Hollywood is far from an evil place that one must escape to live a normal American life, a family life. Why not mention the very hollywood, show business life of Jeff Bridges, who played baseball at the same city park I did and whose Dad cheered him on, just as if they were in the midwest somewhere. A guy whose Dad encouraged him to get in the family business, who worked hard at it to support his family and wife and who live a rather normal existence.
Hollywood is place where citizens of the world come to practice their art, an art that is the only profitable export that won’t be out sourced to China.
The implication of Meritocratic lifestyles and ethos do in fact exist here, just as it does in Chicago and New York and London and every big city around the world yet it is not how Hollywood operates normally. It takes about eighty plus people to actually make a film, most have families and are just trying to get by and in addition there are accountants, artists, lawyers, insurance salesmen and on and on, normal people with families they love. They go to church…if you ever come out here I suggest going to the catholic church in Santa Monica, it is full of recognizable faces and writers and others in the business.
Lots of stars and celebrities move out of LA to get away from the pressure of their jobs or to go back to home towns.
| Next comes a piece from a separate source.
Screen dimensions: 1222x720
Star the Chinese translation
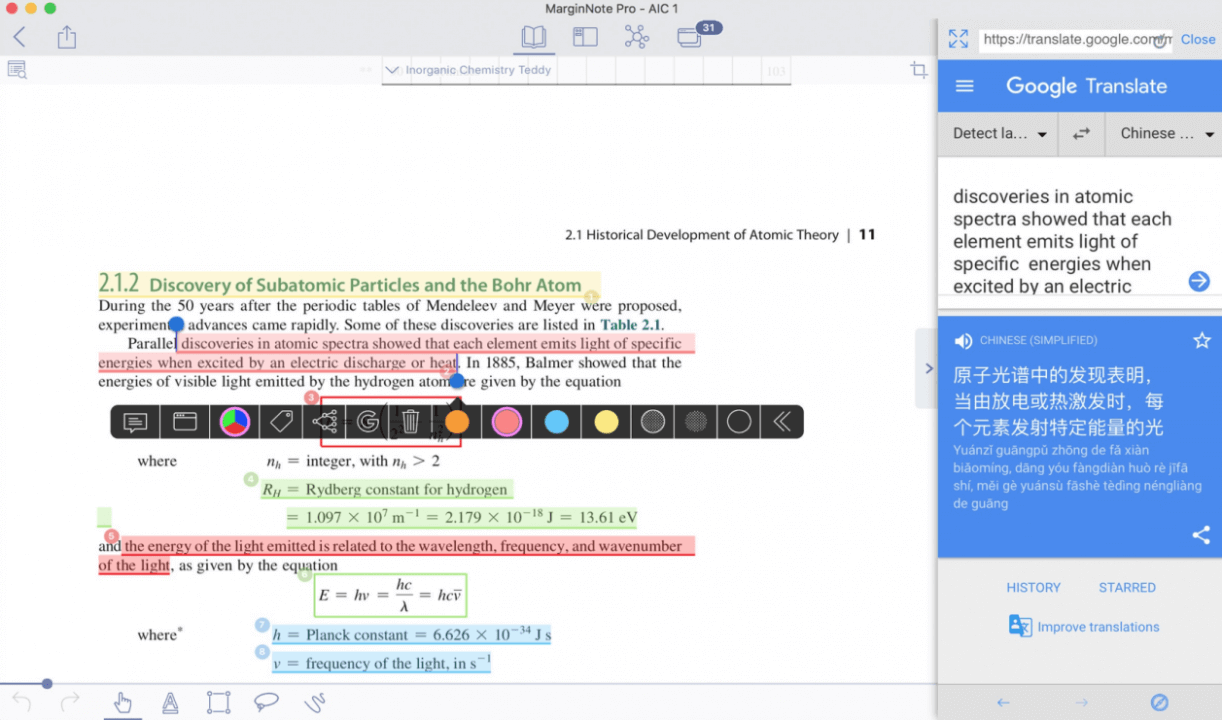pyautogui.click(x=1201, y=341)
Coppola is a northern California guy as is Lucas, Newman loved Connecticut, Redford, a LA kid, loved to ski, (he also bought a historic theater here, to play art films), many live in Malibu and Santa Barbara and Santa Catalina Island.
Hollywood is not Sin City…Las Vegas is pround of that moniker.
Midwest ethos are alive and well here, so are the ethos of the east coast, the northwest, the south, Canada, Mexico, and any number of countries, we all live here, making it work, we raise families and teach them and encourage them to open their hearts to the experiences of our worldly neighbors and learn from all of them.